## WHAT IS NEEDED
From the entries that follow, gather each line holding the word "Viewport".

## PROVIDED DATA

##########

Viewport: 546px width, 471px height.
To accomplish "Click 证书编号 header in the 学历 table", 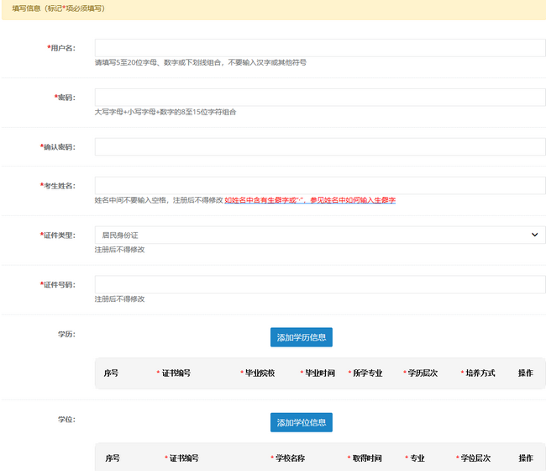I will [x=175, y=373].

##########

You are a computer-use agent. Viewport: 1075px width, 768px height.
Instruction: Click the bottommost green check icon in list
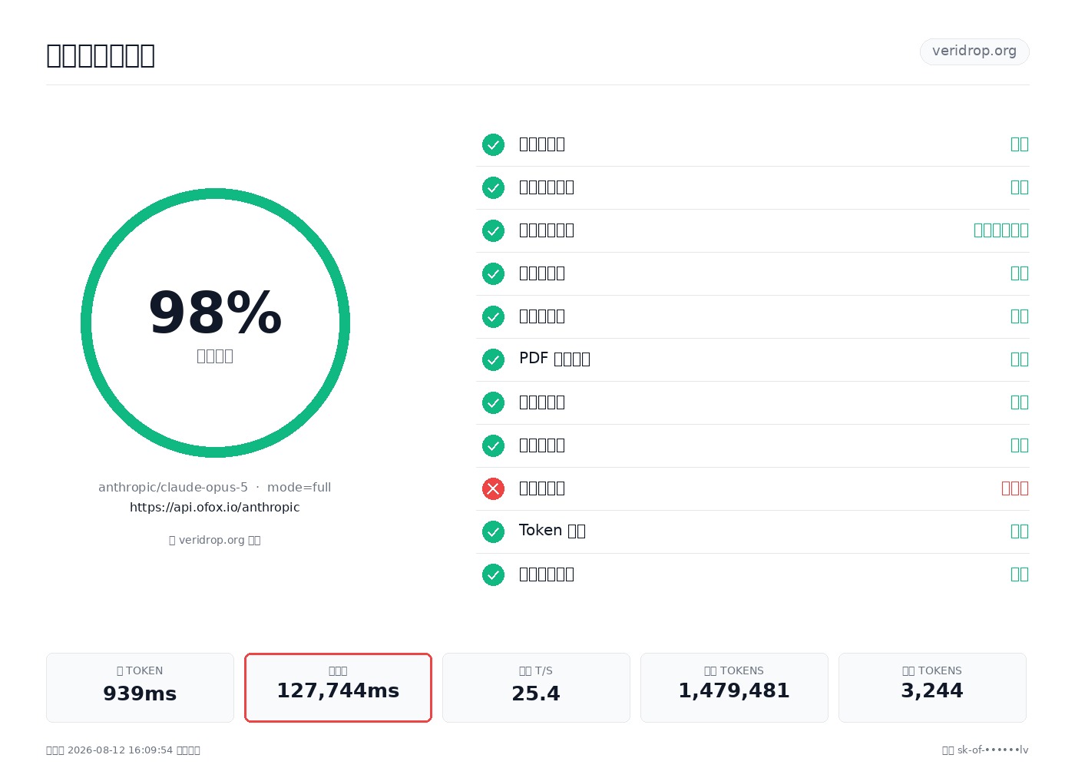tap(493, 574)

##########

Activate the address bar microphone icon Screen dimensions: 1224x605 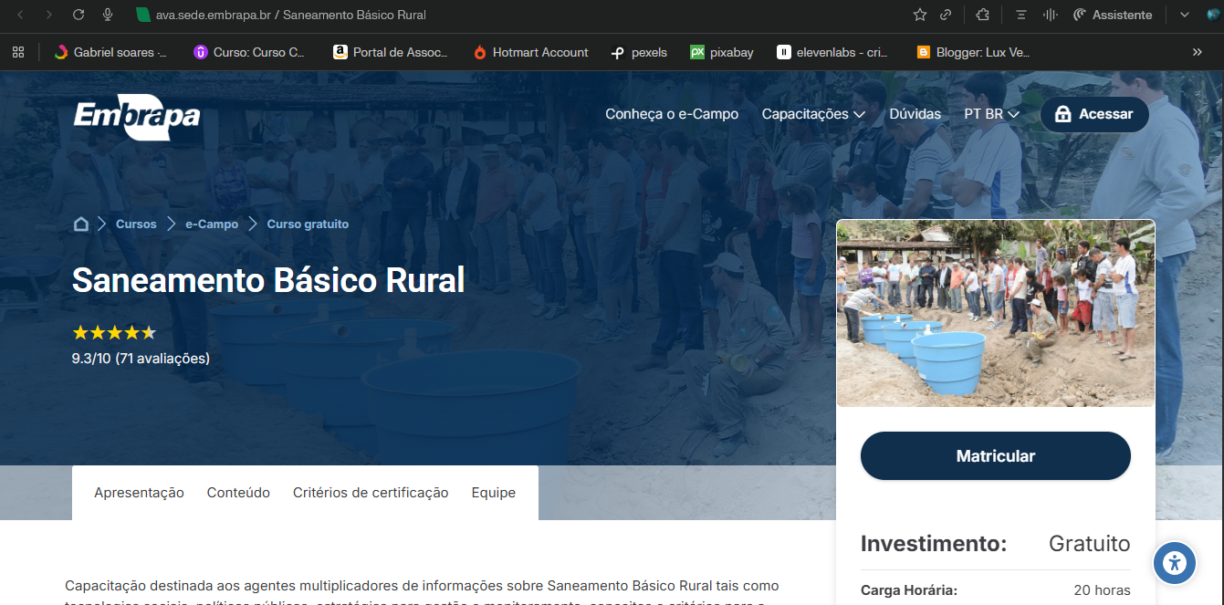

##########

## RESULT OF THIS EXERCISE
Viewport: 546px width, 471px height.
You are a computer-use agent. Viewport: 1075px width, 768px height.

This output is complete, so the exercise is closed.